5.3 KiB
check_rabbitmq.py
check_rabbitmq.py returns status messages for use in Nagios monitoring.
Requirements
Requires a Python interpreter. Tested to work with 2.4.x and above. If using 2.4.x, you'll need the simplejson package. Doesn't work with Python 3.
Usage
While you'll probably use the script inside of a Nagios check, it can be executed by itself.
usage: check_rabbitmq.py [options] -H|--hostname HOST ACTION [NODE|VHOST]
options:
--version show program's version number and exit
-h, --help show this help message and exit
-u USERNAME, --username=USERNAME
Username with monitoring access. Default: guest
-p PASSWORD, --password=PASSWORD
Password for user with monitoring access Default: guest
-P PORT, --port=PORT Port to run the API checks against Default: 15672
-H HOSTNAME, --hostname=HOSTNAME
Host to check. REQUIRED
-c CRITICAL, --critical=CRITICAL
Critical level
-w WARNING, --warning=WARNING
Warning level
Actions
The script can perform the following actions
mem_alarm
Checks if the high memory usage alarm has been triggered on specified node. Requires an additional argument which matches the node name in the cluster.
check_rabbitmq.py -H rmqhost mem_alarm rabbit@rmqhost
disk_free_alarm
Checks if the high disk usage alarm has been triggered on specified node. Requires an additional argument which matches the node name in the cluster.
check_rabbitmq.py -H rmqhost disk_free_alarm rabbit@rmqhost
check_sockets
Checks for the percentage of sockets in use. Default critical threshold is 90% and default warning threshold is 80%. Specify alternate thresholds with -c/-w.
Check socket usage with default thresholds:
check_rabbitmq.py -H rmqhost check_sockets rabbit@rmqhost
Check socket usage with critical threshold of 95% and warning threshold of 90%:
check_rabbitmq.py -c 95 -w 90 -H rmqhost check_sockets rabbit@rmqhost
check_fd
Checks for the percentage of file descriptors in use. Default critical threshold is 90% and default warning threshold is 80%. Specify alternate thresholds with -c/-w.

DATA PROVIDED:
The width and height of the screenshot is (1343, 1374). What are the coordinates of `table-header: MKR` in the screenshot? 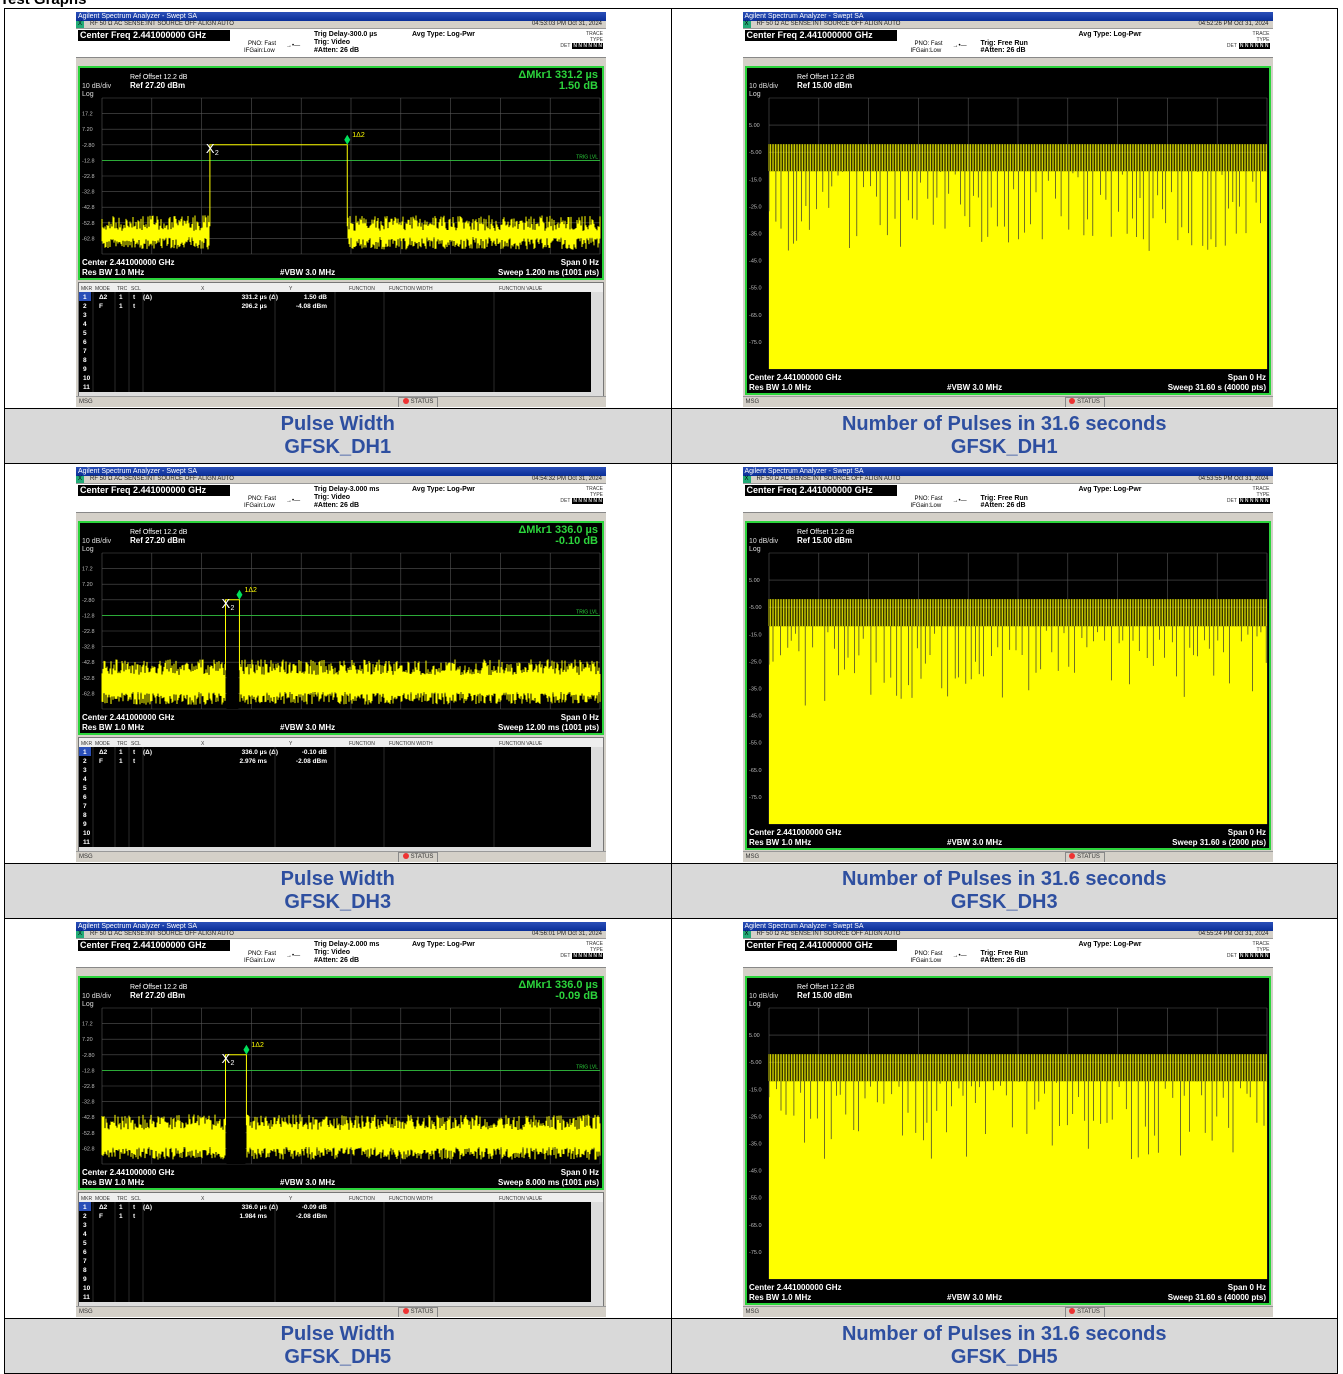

REQUIREMENT A: From the check_rabbitmq.py documentation, copy the passage from "Requirements" up to and including "with Python 3.".
REQUIREMENT B: Translate this sentence from the check_rabbitmq.py documentation into Spanish: "While you'll probably use the script inside of a Nagios check, it can be executed by itself."

EXPECTED ANSWER A:
Requirements
Requires a Python interpreter. Tested to work with 2.4.x and above. If using 2.4.x, you'll need the simplejson package. Doesn't work with Python 3.

EXPECTED ANSWER B: Aunque probablemente usará el script dentro de una comprobación de Nagios, puede ejecutarse por sí solo.